The Art Of A Tough Conversation, Part 2

In Part 1 of this article, I talked about the moments in everyday business that, if you hold ground and call out a customer, can lead to big margin improvements.

So what does this look like on the front line of your business and what’s some language that might help in the situation?

Take a scenario where a customer calls up and says something like, “I’m out of stock and I urgently need next Monday’s scheduled delivery before close of play this Friday.” Your staff could well be caught off-guard unless there is a game plan in place for responding with strength.

What usually happens is that your staff acquiesces, accepting the extraordinary circumstances, and reverting to the ingrained belief that they must help because “the customer is always right.”

There’s often a perceived threat, and sometimes a real threat, that the relationships will suffer. The customer may get angry, refer the matter to a more senior member of staff or threaten to take their business to another supplier.

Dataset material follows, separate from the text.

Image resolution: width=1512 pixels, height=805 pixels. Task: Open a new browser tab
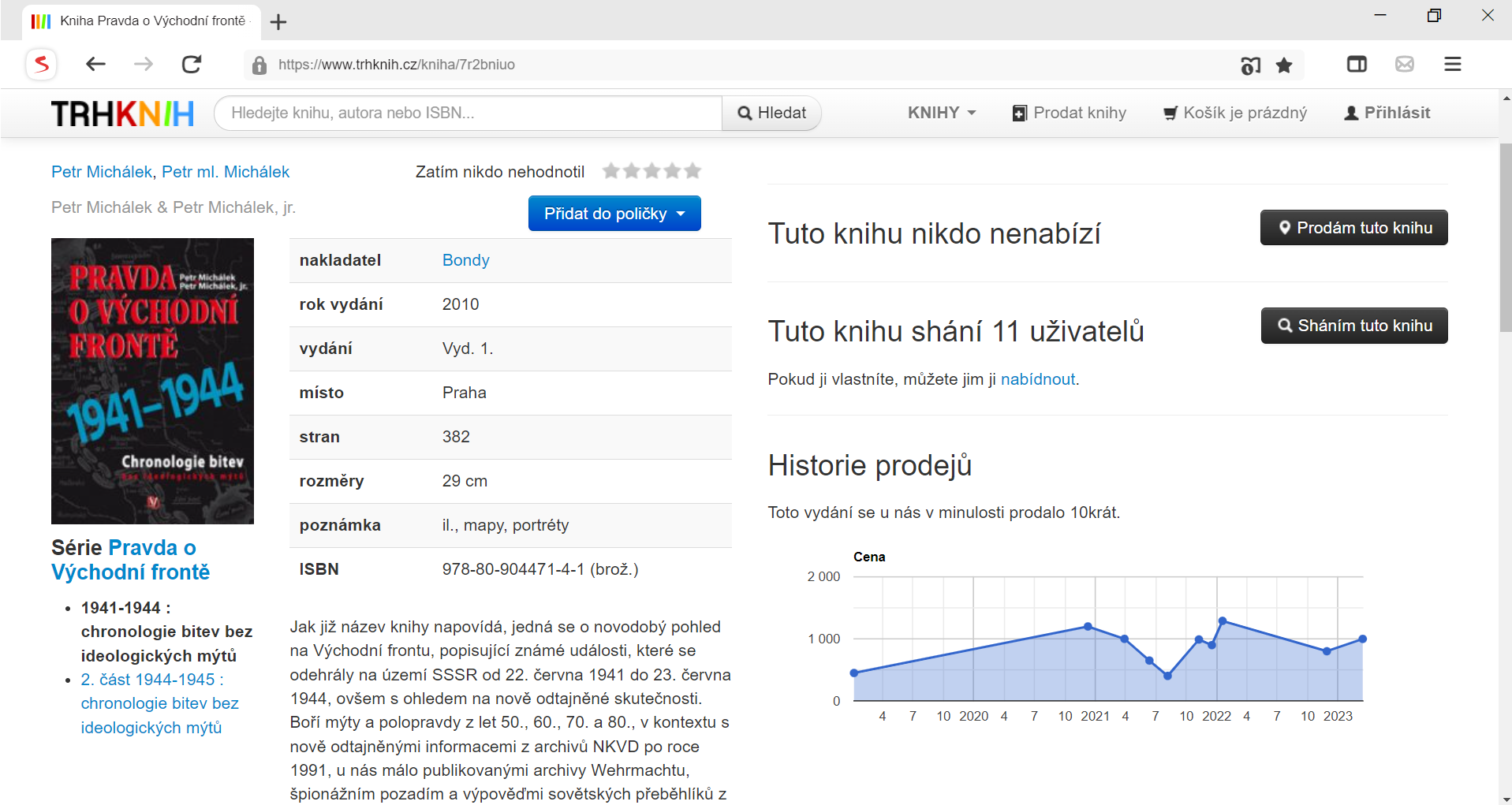(278, 22)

Fear and fatigue are powerful drivers. That’s why it’s important to take small steps when responding to these tough situations. The last thing you want when you’ve had a rough week is find yourself in the midst of a new customer storm.

But it costs you doubly if staff members don’t speak up or act in your interest. Your business will pay the price, and the customer’s approach and your staff members’ acquiescence perpetuate until they become the “norm.”

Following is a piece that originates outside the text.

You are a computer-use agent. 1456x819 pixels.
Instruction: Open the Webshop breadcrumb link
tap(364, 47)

As a supplier, you want customers to be satisfied and remain—but on your terms. If customer satisfaction is only ever on the customer’s terms, your business margin will get picked off around the edges again and again.

This is a great time to develop and practise the “If you…I will” clause for working with customers. It sounds something like this, “Great to hear that your business is going so well. If you would now like your delivery brought forward to Saturday, I will organise for a special delivery, provided you are happy to cover the $1,500 weekend service surcharge.”

Or it might be, “If you need me to come and look at your operational disruptions at 3am on a Sunday morning, I will do it, provided you agree to pay the $2,000 call-out fee.”

Or even, “We are more than happy to have our design people mock-up 15 different samples for your research and make a further 10 refinements thereafter, provided you are prepared to pay the agreed per-hour rate for their time.”

By framing your responses to customers in “If you…I will” language and practising the anticipated responses to “above and beyond requests,” the tough conversations become so much easier and your staff become “match fit” in dealing with what were once confronting situations. More importantly, you continue to fortify a mutually respectful relationship that begins and ends on your agreed terms.